-- Start of Passage to read --

Additionally, it ignores characters in-between and including an un-escaped hash/pound (#) character and the next new line, so that you may include comments in complicated patterns. This only applies to data characters; white space characters may never appear within special character sequences in a pattern.

The x option does not affect the handling of the VT character (i.e. code 11).

You can specify the option only in the options field.

s

Allows the dot character (i.e. .) to match all characters including newline characters.

You can specify the option only in the options field.

If the operator does not find a match, the result of the operator is a null.

If the operator finds a match, the result of the operator is a document that contains:

  • the first matching string in the input,

  • the code point index (not byte index) of the matching string in the input, and

  • An array of the strings that corresponds to the groups captured by the matching string. Capturing groups are specified with unescaped parenthesis () in the regex pattern.

{ "match" : <string>, "idx" : <num>, "captures" : <array of strings> }

Tip

See also:

Starting in version 6.1, MongoDB uses the PCRE2 (Perl Compatible Regular Expressions) library to implement regular expression pattern matching. To learn more about PCRE2, see the PCRE Documentation.

$regexFind ignores the collation specified for the collection, db.collection.aggregate(), and the index, if used.

For example, the create a sample collection with collation strength 1 (i.e. compare base character only and ignore other differences such as case and diacritics):

db.createCollection( "myColl", { collation: { locale: "fr", strength: 1 } } )

Insert the following documents:

db.myColl.insertMany([
{ _id: 1, category: "café" },
{ _id: 2, category: "cafe" },
{ _id: 3, category: "cafE" }
])

Using the collection's collation, the following operation performs a case-insensitive and diacritic-insensitive match:

db.myColl.aggregate( [ { $match: { category: "cafe" } } ] )

The operation returns the following 3 documents:

{ "_id" : 1, "category" : "café" }
{ "_id" : 2, "category" : "cafe" }
{ "_id" : 3, "category" : "cafE" }

However, the aggregation expression $regexFind ignores collation; that is, the following regular expression pattern matching examples are case-sensitive and diacritic sensitive:

db.myColl.aggregate( [ { $addFields: { resultObject: { $regexFind: { input: "$category", regex: /cafe/ } } } } ] )

-- End of Passage to read --

Work to do:
- 1) In the $regexFind passage, starting in which version does MongoDB use the PCRE2 library for regular expression pattern matching?
- 2) Write out, word for word, everything in the $regexFind passage from "Additionally, it ignores" down to "in a pattern.".

-- Start of Dataset records --

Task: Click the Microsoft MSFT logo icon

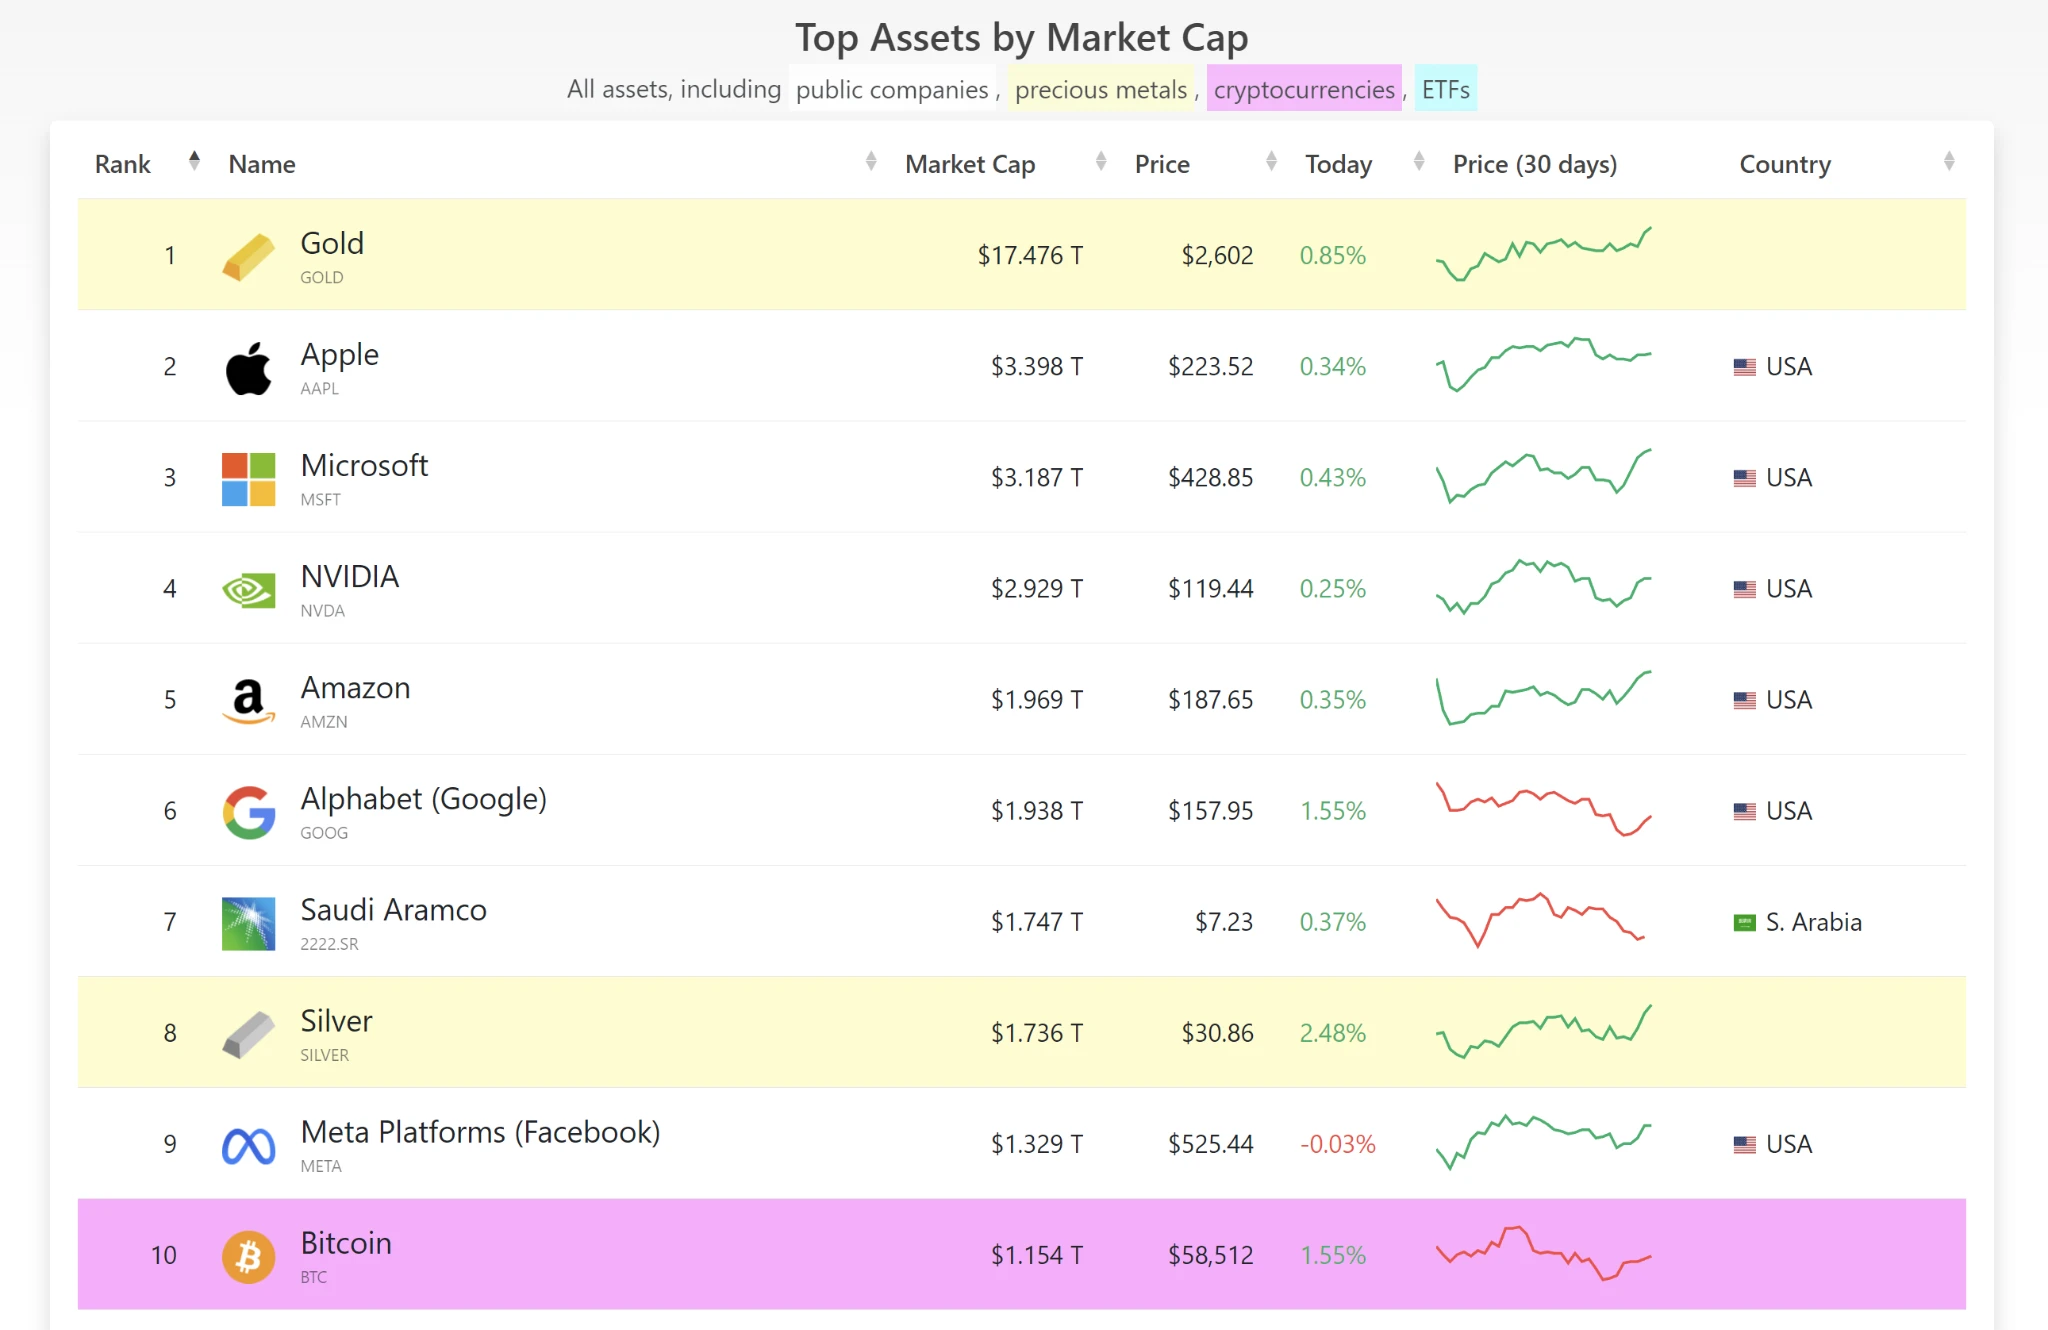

-- End of Dataset records --
-- Start of Dataset records --

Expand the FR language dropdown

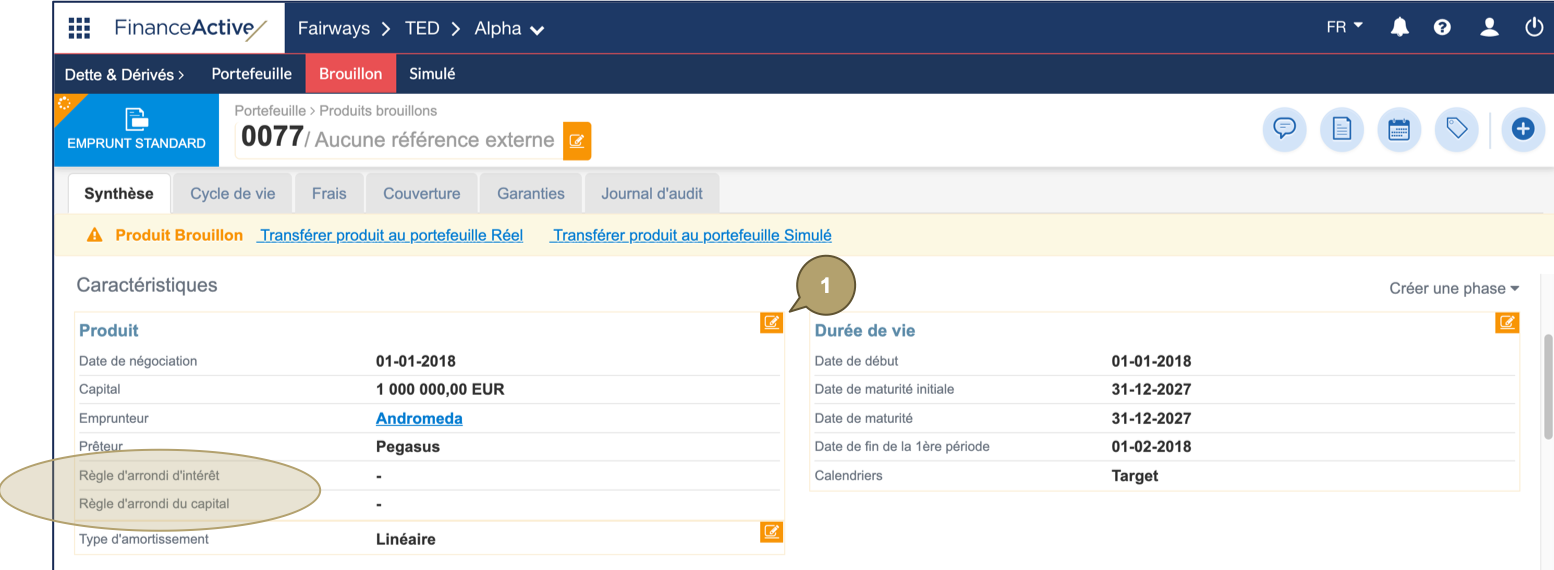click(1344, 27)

-- End of Dataset records --

Full answers:
- 1) Version 6.1

- 2)
Additionally, it ignores characters in-between and including an un-escaped hash/pound (#) character and the next new line, so that you may include comments in complicated patterns. This only applies to data characters; white space characters may never appear within special character sequences in a pattern.